Toby Chu (born 1977) is an American film and television composer and artist of Chinese descent. He recently wrote the score to Pixar's Oscar-winning animated short Bao.

Early life 
Chu was born in Washington D.C. Chu is an American of Chinese descent. At an early age, Chu took guitar and piano lessons.

Education 
In 1999, Chu earned a degree in film scoring from Berklee College of Music.

Career 
Chu's works include Legends of Oz: Dorothy's Return, Surf's Up 2: WaveMania for Sony Pictures Animation, Warner Bros.’ dramatic thriller Unforgettable, and New Line Cinema’s period thriller Wolves at the Door. He also scored Bron Studios' Henchmen, NBC’s The Brave, and the Freeform original series Beyond.

Chu’s previous scoring credits include Covert Affairs, Burn Notice, State of Affairs, and The Riches. Before embarking on solo projects, Chu worked with the Grammy-nominated composer Harry Gregson-Williams for over a decade.
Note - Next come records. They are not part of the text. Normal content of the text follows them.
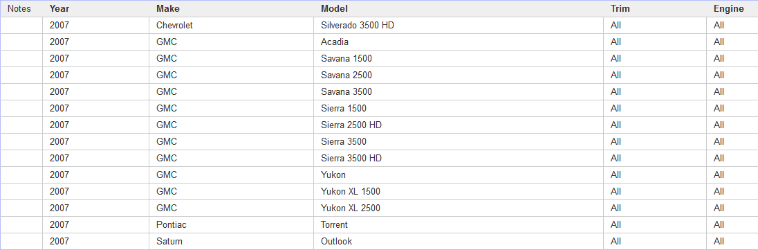Select the Sierra 2500 HD cell

click(459, 125)
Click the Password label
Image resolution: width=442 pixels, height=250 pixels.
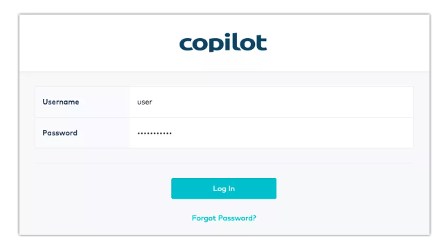click(x=60, y=133)
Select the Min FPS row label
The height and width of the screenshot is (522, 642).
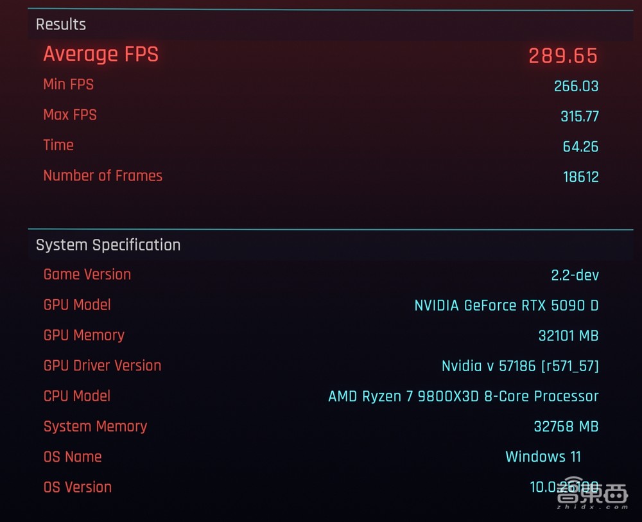pyautogui.click(x=68, y=84)
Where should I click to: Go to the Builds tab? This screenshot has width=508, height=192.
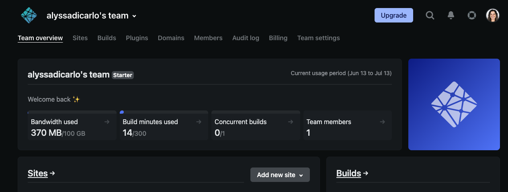pyautogui.click(x=107, y=38)
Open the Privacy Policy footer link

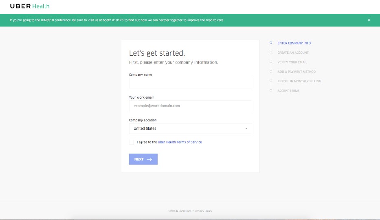click(203, 211)
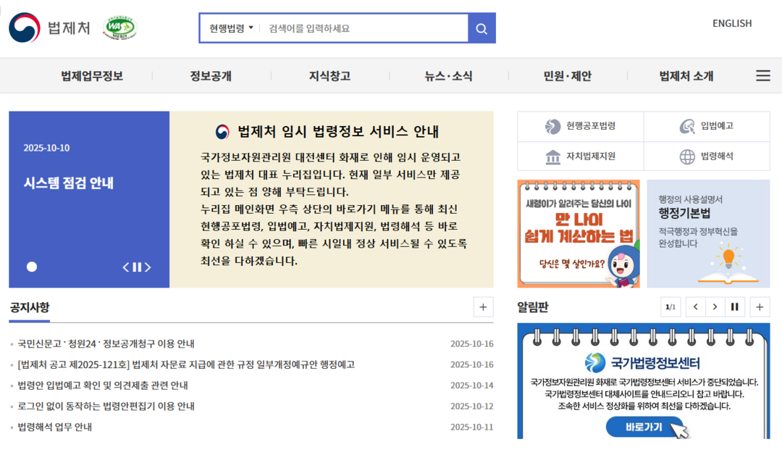Viewport: 782px width, 455px height.
Task: Pause the 알림판 banner rotation
Action: click(x=734, y=307)
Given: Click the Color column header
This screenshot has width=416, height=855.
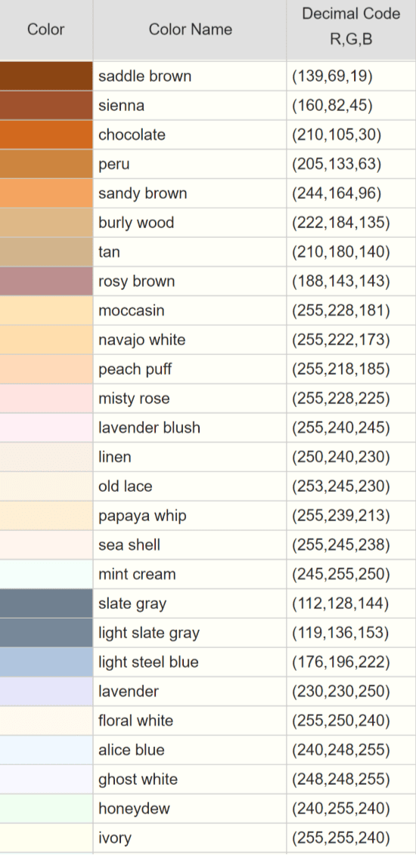Looking at the screenshot, I should point(46,29).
Chu collaborated with Daft Punk, arranging and orchestrating "Adagio for Tron" on the Tron: Legacy soundtrack. He has also been credited for musical contributions to Man on Fire, Déjà Vu, The Chronicles of Narnia: The Lion, the Witch and the Wardrobe, Domino, and Team America: World Police.

Filmography

Film 
 2006 Solace - Short film. composer.
 2007 Last Exit - Short film. Composer.
 2013 Legends of Oz: Dorothy's Return - composer.
 2016 Wolves at the Door - composer.
 2016 Indiscretion - composer.
 2017 Unforgettable - composer.
 2018 Bao - Short film. Composer.
 2018 Henchmen - composer.
 2021 Fistful of Vengeance - composer.

Television
 2004-2005 Father of the Pride - composer.
 2007-2013 Burn Notice - composer (2012-2013 Season 6).
 2010-2014 Covert Affairs - composer.
2014-2015 State of Affairs - composer.
 2017-2018 The Brave - composer.
 2020 Stillwater - composer (with Kishi Bashi).
 2021 Centaurworld - composer

References

External links
 
 
 Toby Chu at discogs.com
 Toby Chu at filmmusicreporter.com
 Toby Chu Filmography

1977 births
Living people
21st-century American composers
21st-century American male musicians
American film score composers
American male film score composers
American musicians of Chinese descent
American people of Chinese descent
American television composers
Berklee College of Music alumni
Male television composers
Musicians from Washington, D.C.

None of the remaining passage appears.